Your Customers Are Creative, Too!

Perhaps it started with the Doritos ads on the Superbowl over a year ago. It appears that "user generated content" is everywhere. There is a site called ExpoTv where consumers have created thousands of video product reviews. Consumers get paid $2 to $10 per review and the opportunity to win bonus money, but that seems like a small incentive for the amount of work that goes into the videos. There must be something uniquely embedded into our American DNA that takes us away from TIVO and friends to spend time in front of the camera reviewing the  most mundane of products. Here's one recent example for Hanes panties Expo TV Hanes Panties ad  that might not get you clicking to Walmart.com to buy them any time soon.  Or how about this one for Hanes socks. This guys got it going on! Hanes Sock Consumer video

These consumer video reviews are enough to make you long for the good old days of three TV network mass marketing. But wait a minute. There are some hidden gems out there. Heinz ran a YouTube contest for the best consumer ad where the winner would get $57,000 and they got hundreds of entries. Here's one they did not pick but should have; I worked on Mad Ave, I'd be worried.

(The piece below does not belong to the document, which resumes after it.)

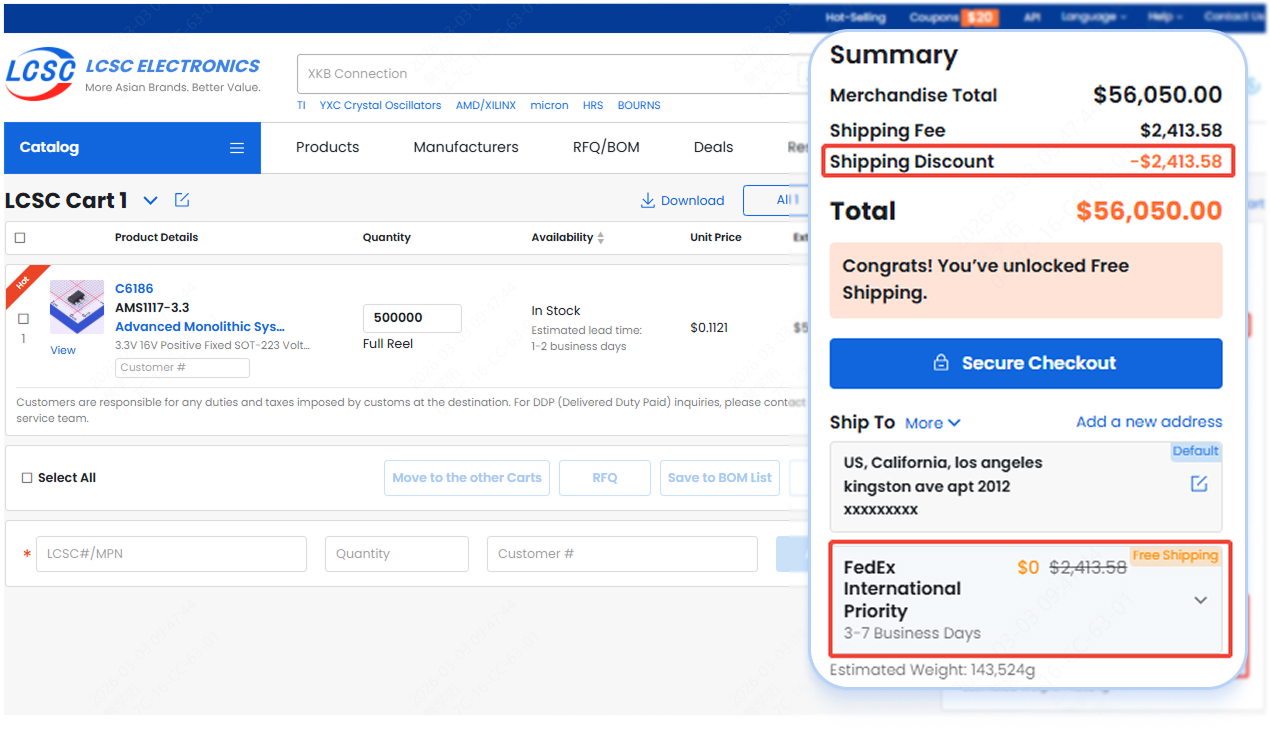Click the LCSC#/MPN input field
The image size is (1270, 737).
[x=171, y=554]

It seems marketers are listening and recognizing that if consumers can have fun creating web YouTube videos, maybe they can, too. Rolling Rock used the medium well, recognizing that what might not pass the network regulator standards for TV is fair game in the wild web.  They ran brilliant teaser ads on TV that drove millions to the web to view the full ad show here.

Another great example of the promise of social media for brand building is the Vaseline Sea of Skin video.  It launched on YouTube on the home page for 24 hours and got 3 million hits, and many viral shared hits after that.  It's a simple promise. Your skin is amazing. Help keep it that way. But again, the ad was just a bit too racy for TV, which drove millions to view it. Have a look for yourself:

I know much has been written about the Dove Campaign for Real Beauty. And I think at it's core is a great idea that strikes at the heart of the beauty industry, that girls and women should be happy with their own real beauty, and their inner beauty. It's highly differentiation. How  Dove delivers on this promise of this idea with breakthrough product and the philanthropic charity is critical.  Their ProAge product video (again, internet only, too racy for TV) is brilliant, as is the tag line, Beauty Has No Age Limit.

With all this new user generated media, the role of marketing communication shifts from trying to saturate or burn a message into the minds of consumers to one of facilitating the conversation about brands and how they fit into the lives of consumers. If brands are in their essence relationships formed between a product or service and the consumer, then social media is building communities of interest, then it should be ideal for brand-builders.   Just remember that you no longer control the conversation, you are part of it, facilitating it, influencing it perhaps.